• **Given task**: Copy out every item below word for word, in the same order. Leave the pictures out.

Source data
———
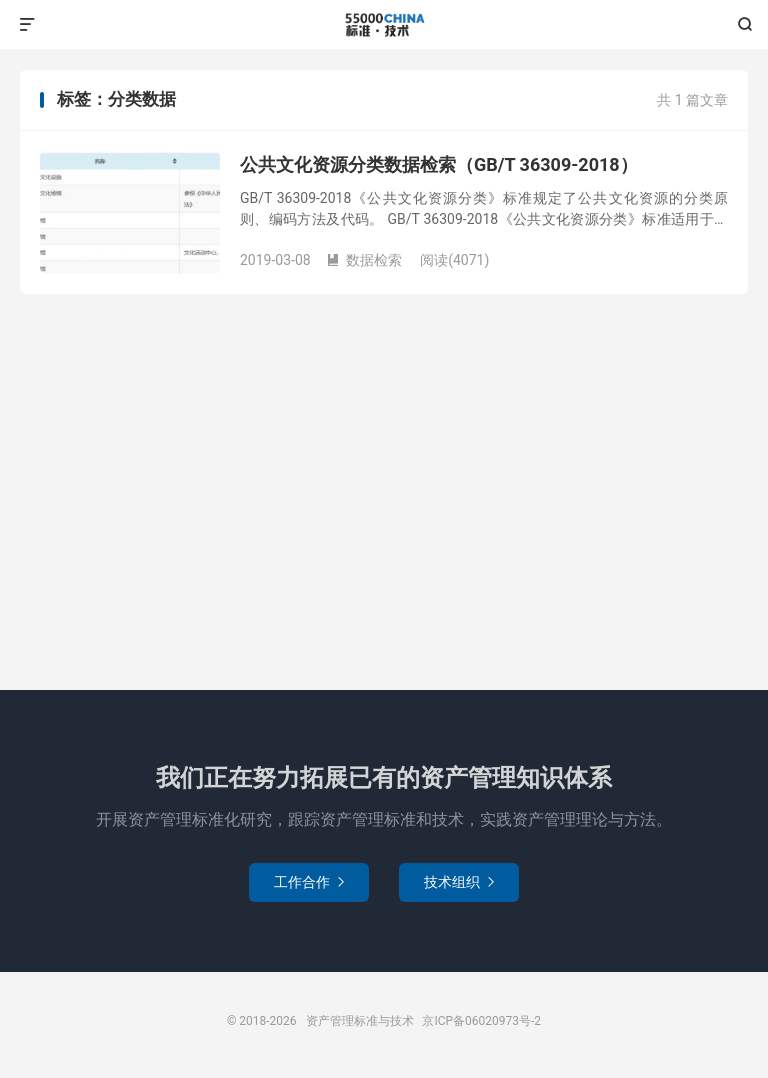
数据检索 (364, 260)
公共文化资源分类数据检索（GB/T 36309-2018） (439, 164)
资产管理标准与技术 (384, 25)
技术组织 (459, 882)
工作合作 (309, 882)
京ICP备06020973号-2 (481, 1021)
———
• **Answer below**:
数据检索 (364, 260)
公共文化资源分类数据检索（GB/T 36309-2018） (439, 164)
资产管理标准与技术 (384, 25)
技术组织 (459, 882)
工作合作 (309, 882)
京ICP备06020973号-2 (481, 1021)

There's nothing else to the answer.